Stored records:
────────────────
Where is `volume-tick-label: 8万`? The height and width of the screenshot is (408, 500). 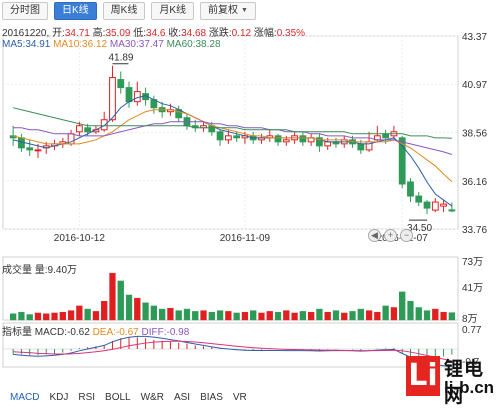
volume-tick-label: 8万 is located at coordinates (470, 320).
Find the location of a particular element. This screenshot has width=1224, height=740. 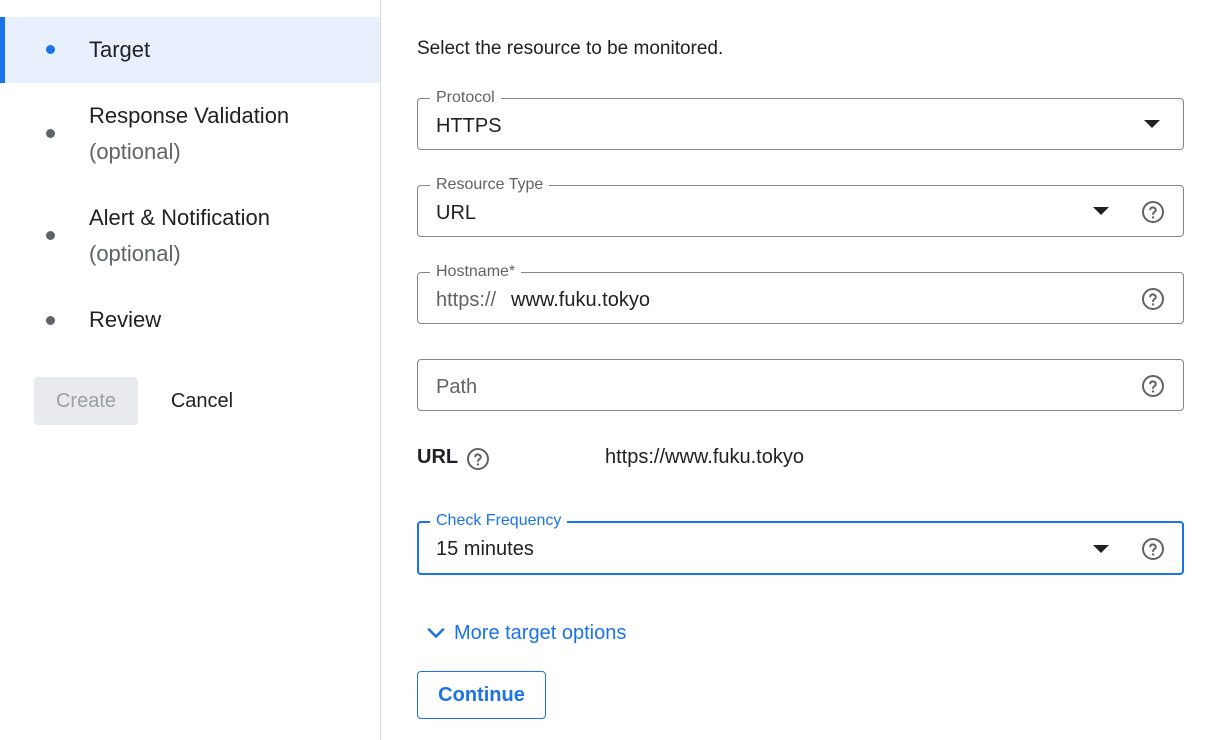

step-title: Target is located at coordinates (120, 50).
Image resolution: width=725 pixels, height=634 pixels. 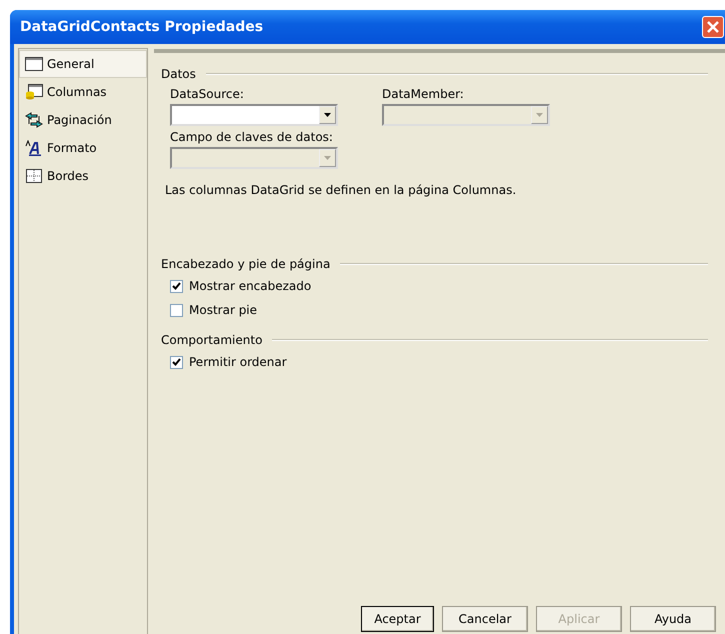 What do you see at coordinates (224, 310) in the screenshot?
I see `checkbox-label: Mostrar pie` at bounding box center [224, 310].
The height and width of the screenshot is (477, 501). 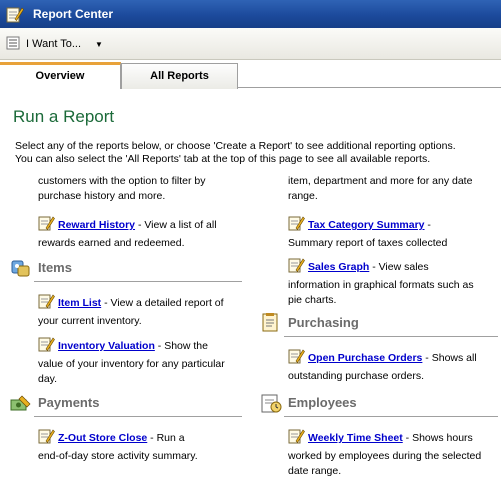 What do you see at coordinates (55, 268) in the screenshot?
I see `section-title: Items` at bounding box center [55, 268].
────────────────
Repeat everything from the first line of the data down to the line containing "step-title: Target is", word for word. Leave the pictures out of your answer.

Where is `volume-tick-label: 8万`? The height and width of the screenshot is (408, 500). 
volume-tick-label: 8万 is located at coordinates (470, 320).
Find the location of a particular element. This screenshot has width=1224, height=740. 

step-title: Target is located at coordinates (120, 50).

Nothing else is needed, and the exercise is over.